Ich möchte in diesem Zusammenhang eine Frage an Frau Bundesrätin Metzler richten: Wann ist die geplante Teilrevision des Bundesrates zum Opferhilfegesetz zu erwarten? Immerhin hat der Nationalrat in der Frage der Verwirkungsfrist bei Genugtuungs- und Entschädigungsansprüchen meiner Parlamentarischen Initiative Folge gegeben, und der Bundesrat hat sich auch bereit erklärt, eine entsprechende Motion von mir vom 16. Dezember 1994 (94.3574) als Postulat entgegenzunehmen. Ich möchte von Frau Bundesrätin Metzler gerne wissen, auf wann diese Änderung im Opferhilfegesetz geplant ist.

[PAGE 1175] Die SP-Fraktion unterstützt den Minderheitsantrag Leuthard, und zwar deshalb, weil diese Formulierung dem verbesserten Schutz Minderjähriger gerechter wird.
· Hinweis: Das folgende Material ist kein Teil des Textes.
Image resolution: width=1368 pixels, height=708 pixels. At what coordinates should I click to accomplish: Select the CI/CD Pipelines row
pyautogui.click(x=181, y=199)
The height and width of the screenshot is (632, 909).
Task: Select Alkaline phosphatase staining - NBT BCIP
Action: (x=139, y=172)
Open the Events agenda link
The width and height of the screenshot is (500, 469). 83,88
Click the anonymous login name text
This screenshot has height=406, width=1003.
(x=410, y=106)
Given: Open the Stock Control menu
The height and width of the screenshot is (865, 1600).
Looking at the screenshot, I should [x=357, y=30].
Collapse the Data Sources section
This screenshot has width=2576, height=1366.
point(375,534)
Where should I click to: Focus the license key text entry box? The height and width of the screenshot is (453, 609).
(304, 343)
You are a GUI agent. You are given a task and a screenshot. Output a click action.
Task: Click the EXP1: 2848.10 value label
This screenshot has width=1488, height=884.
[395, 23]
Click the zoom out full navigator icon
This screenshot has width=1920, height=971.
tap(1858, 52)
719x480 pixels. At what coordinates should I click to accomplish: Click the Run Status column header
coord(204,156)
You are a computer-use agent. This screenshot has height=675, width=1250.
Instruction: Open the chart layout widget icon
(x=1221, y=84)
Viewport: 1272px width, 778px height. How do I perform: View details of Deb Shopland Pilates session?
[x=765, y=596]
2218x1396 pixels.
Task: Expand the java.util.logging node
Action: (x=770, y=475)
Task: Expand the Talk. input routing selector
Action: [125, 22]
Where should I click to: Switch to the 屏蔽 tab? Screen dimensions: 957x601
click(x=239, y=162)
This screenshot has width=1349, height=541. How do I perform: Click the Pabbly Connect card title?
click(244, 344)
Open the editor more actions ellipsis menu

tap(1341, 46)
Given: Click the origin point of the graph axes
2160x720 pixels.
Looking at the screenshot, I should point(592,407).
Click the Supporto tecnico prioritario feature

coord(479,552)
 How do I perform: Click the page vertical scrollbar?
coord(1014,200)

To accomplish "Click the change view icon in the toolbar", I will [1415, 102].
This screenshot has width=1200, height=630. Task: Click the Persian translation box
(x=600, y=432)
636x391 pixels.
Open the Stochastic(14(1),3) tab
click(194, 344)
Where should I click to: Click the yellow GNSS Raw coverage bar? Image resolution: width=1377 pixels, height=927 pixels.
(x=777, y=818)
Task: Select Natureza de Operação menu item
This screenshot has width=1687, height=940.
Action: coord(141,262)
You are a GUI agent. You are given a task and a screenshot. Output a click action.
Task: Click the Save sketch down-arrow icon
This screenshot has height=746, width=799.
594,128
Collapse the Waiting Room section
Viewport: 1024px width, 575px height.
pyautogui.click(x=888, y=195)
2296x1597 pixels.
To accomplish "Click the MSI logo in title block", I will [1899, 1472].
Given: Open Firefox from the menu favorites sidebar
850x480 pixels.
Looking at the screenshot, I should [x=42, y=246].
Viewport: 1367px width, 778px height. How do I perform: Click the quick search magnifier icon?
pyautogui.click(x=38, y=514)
Zum Schluss: Es bleibt zu hoffen, dass der Ständerat die Vorlage nicht auf die lange Bank schiebt. Wir brauchen eine rasche Umsetzung dieser Bestimmungen in die Praxis, damit Opfer nicht ihr Leben lang Opfer bleiben oder gar mit subtilen Schuldzuweisungen zu Opfern gemacht werden, sondern aufrecht durch das Leben schreiten können.